Late Night Retro Television Review: CHiPs 4.21 “A Special Operation”


Welcome to Late Night Retro Television Reviews, a feature where we review some of our favorite and least favorite shows of the past!  On Mondays, I will be reviewing CHiPs, which ran on NBC from 1977 to 1983.  The entire show is currently streaming on Prime!

This week, the fourth season comes to an end.

Episode 4.21 “A Special Operation”

(Dir by Leslie H. Martinson., originally aired on May 17th, 1981)

Season 4 comes to an odd end with A Special Operation.

Getraer is injured when he crashes his motorcycle.  He takes a piece of metal to the face and he nearly loses his eyesight.  Luckily, the abrasive but brilliant Dr. Patterson (James Sloyan) is able to save both Getraer’s eye and his ability to see with it.  However, the idealistic young Dr. Rhodes (A Martinez) worries that Patterson may have missed something.  Can Patterson set aside his ego long enough to listen to his younger colleague?

Hey, wait a minute, isn’t this CHiPs?

I don’t have any way to prove this but there’s a part of me that strongly suspects the season finale of CHiPs was also a backdoor pilot for a medical show.  So much time is spent with Patterson, Rhodes, and the nurses at the local hospital that it just feels like there was some hope that viewers would call in and demand to see more of Dr. Rhodes.  A Martinez even gives a very Erik Estrada-style performance in the role of Rhodes.

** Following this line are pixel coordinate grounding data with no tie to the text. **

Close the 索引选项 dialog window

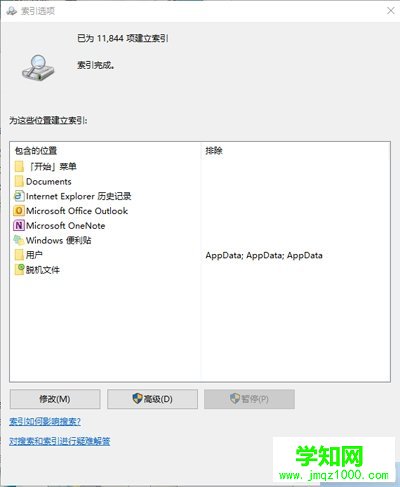click(x=391, y=11)
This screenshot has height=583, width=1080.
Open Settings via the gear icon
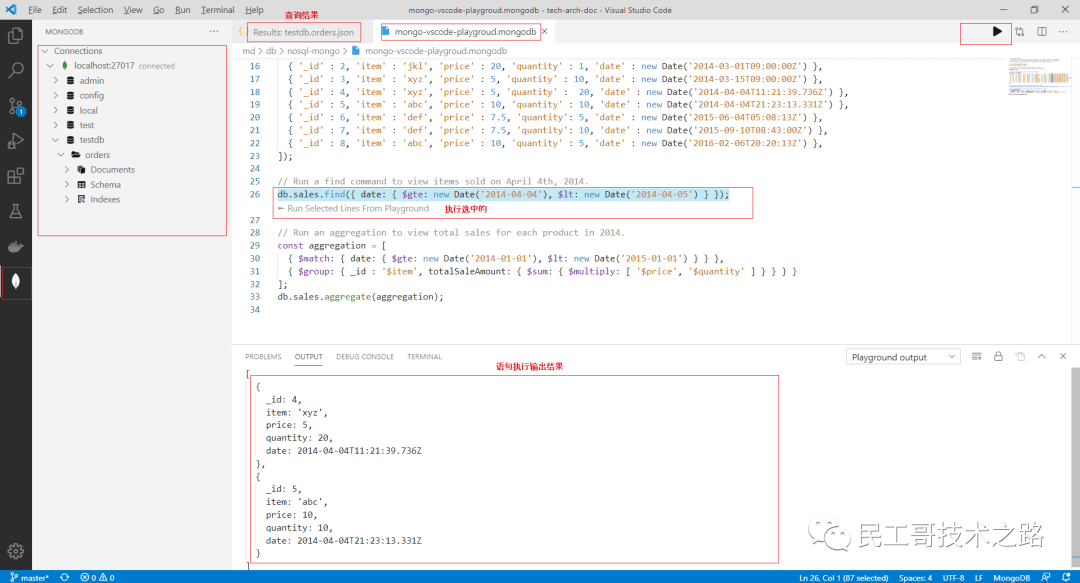[14, 550]
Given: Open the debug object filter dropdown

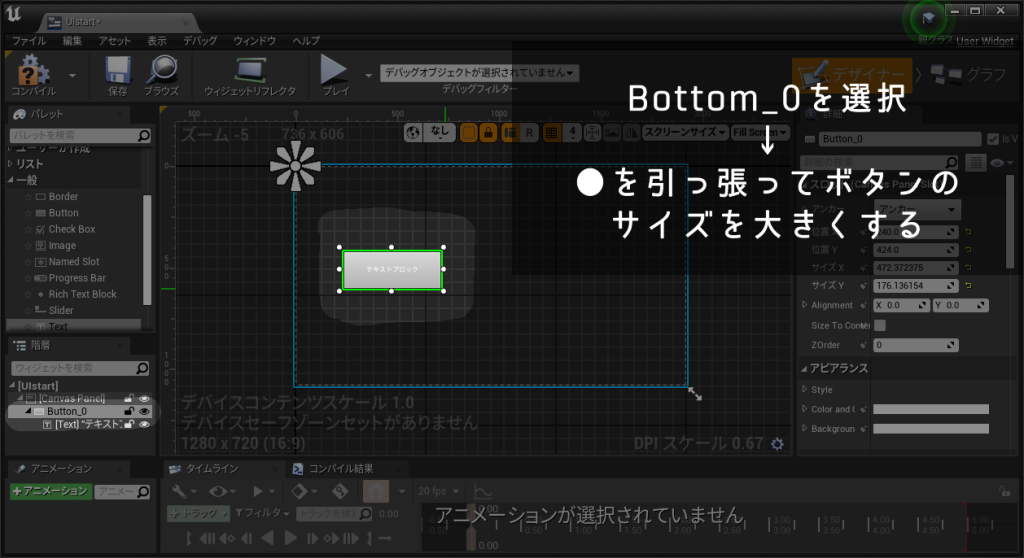Looking at the screenshot, I should click(x=480, y=73).
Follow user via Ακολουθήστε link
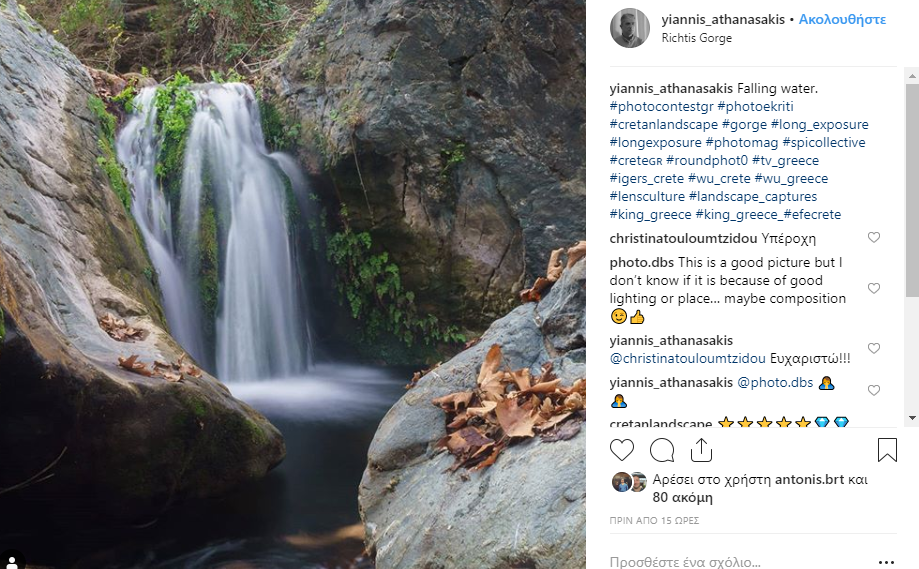The height and width of the screenshot is (569, 919). point(843,19)
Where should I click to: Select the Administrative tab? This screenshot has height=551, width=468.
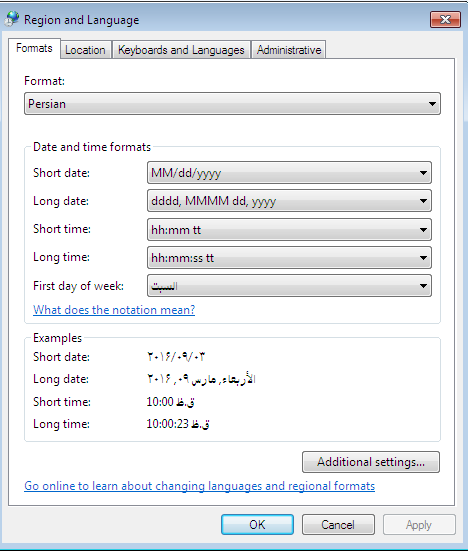click(289, 50)
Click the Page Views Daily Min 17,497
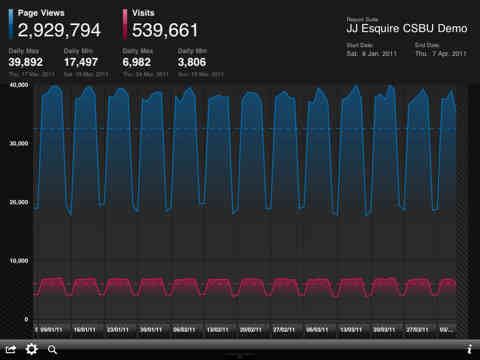This screenshot has width=480, height=360. pos(81,62)
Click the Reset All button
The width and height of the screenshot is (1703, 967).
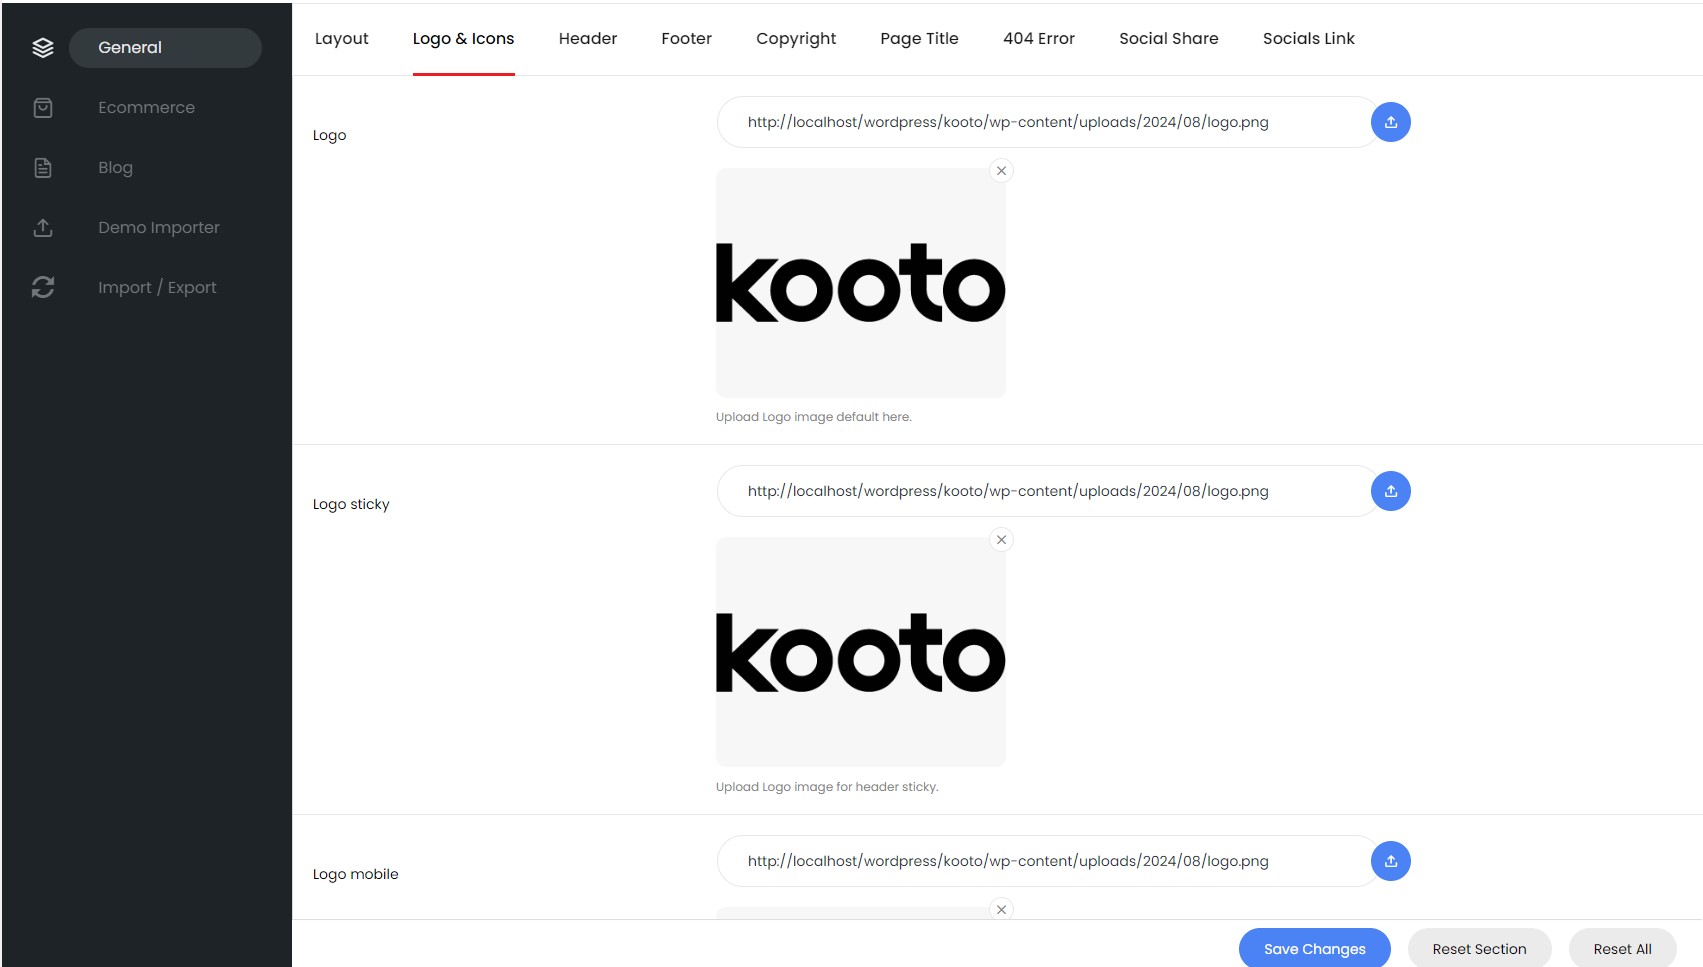coord(1622,949)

Speaking of Estrada, he’s barely in this episode.  (Ponch, we’re told, is preparing for to testify in a big court case.)  It largely falls to Jon Baker to stop the assassin (Eugene Butler) who has been hired to try to take Getraer out of commission.  This, of course, leads to the assassin stealing an ambulance and Baker chasing him.  The ambulance flips over in slow motion but somehow, the assassin survives to that Baker can arrest him.

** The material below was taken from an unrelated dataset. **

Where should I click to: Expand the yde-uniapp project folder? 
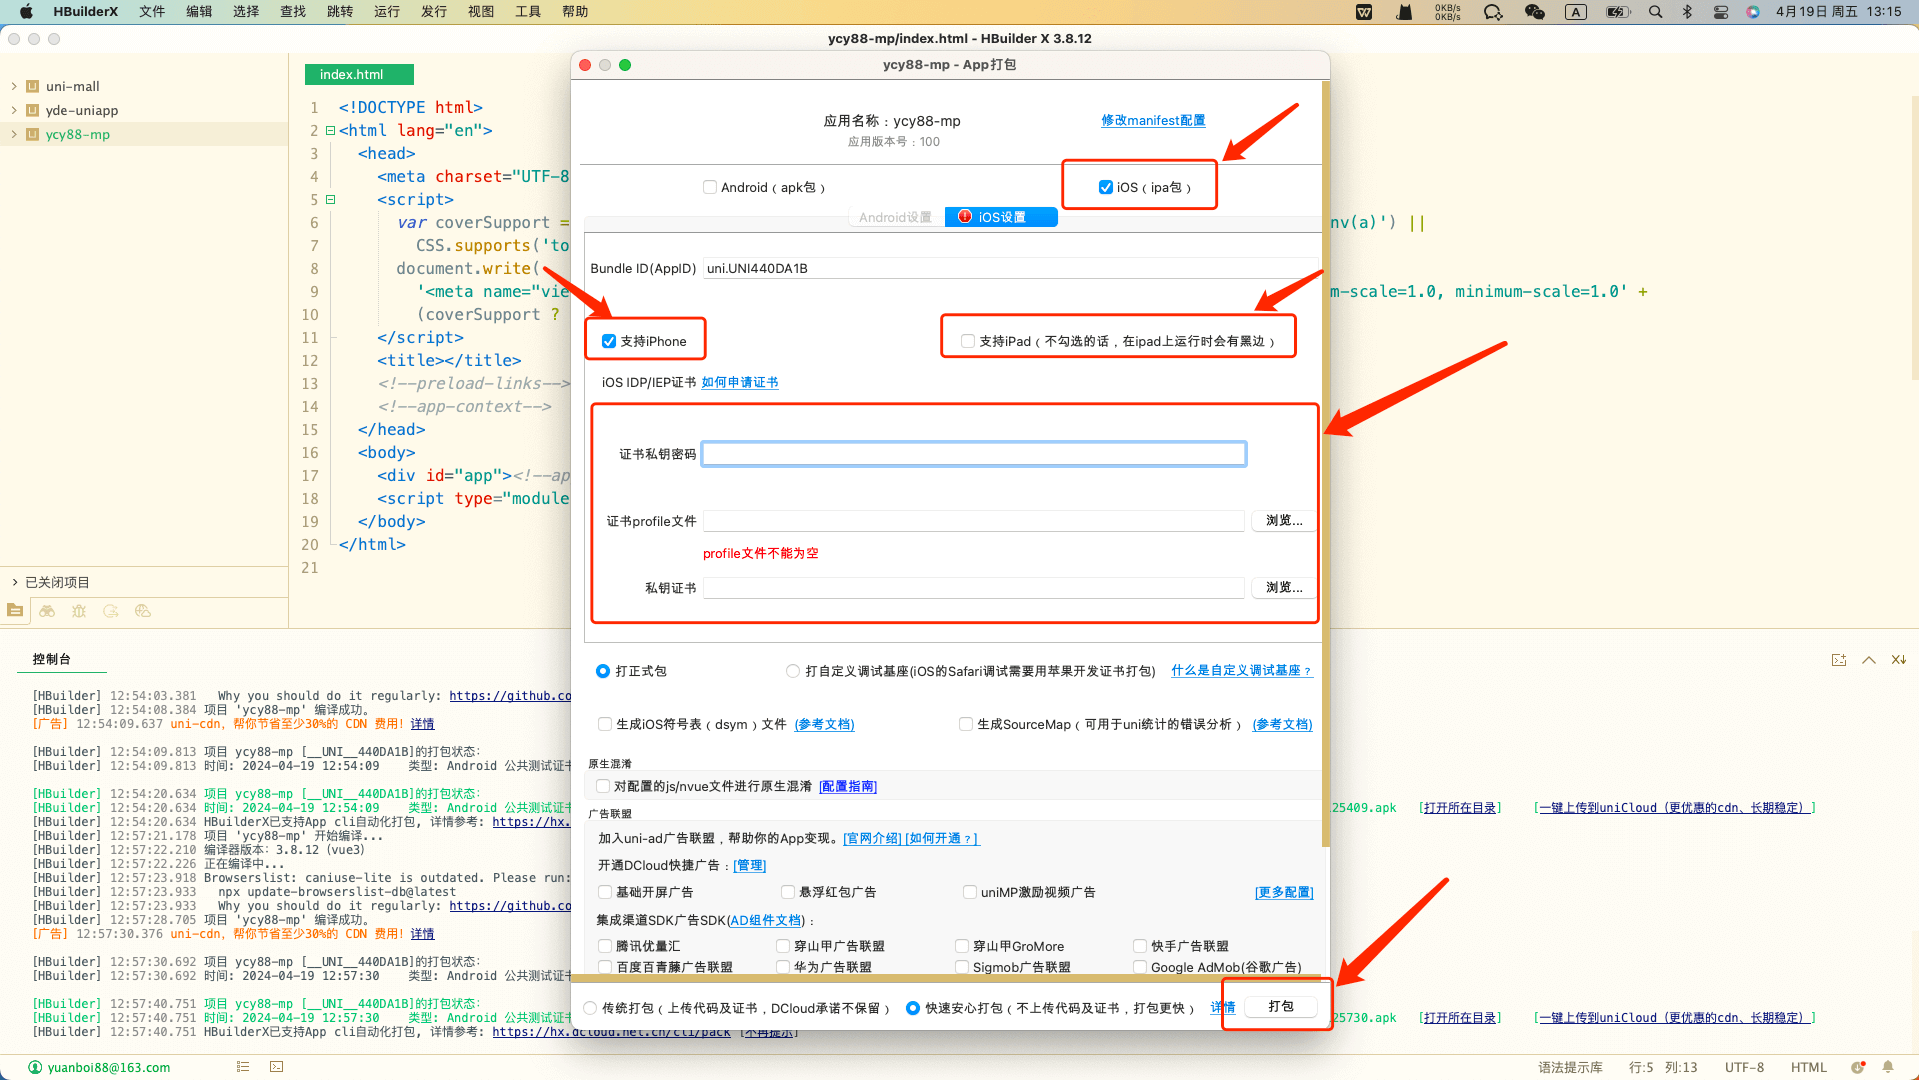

It was a strange end for a season that’s largely been dominated by Erik Estrada and his performance as Ponch.  (Larry Wilcox, I will say, looked happy to have the finale to himself.)  For the most part, Season 4 was an uneven season.  The writing so favored Estrada over Wilcox that the show sometimes felt like it was turning into a parody of itself.  The show that started out about two partners on motorcycles became a show about how Ponch could literally walk on water and do no wrong.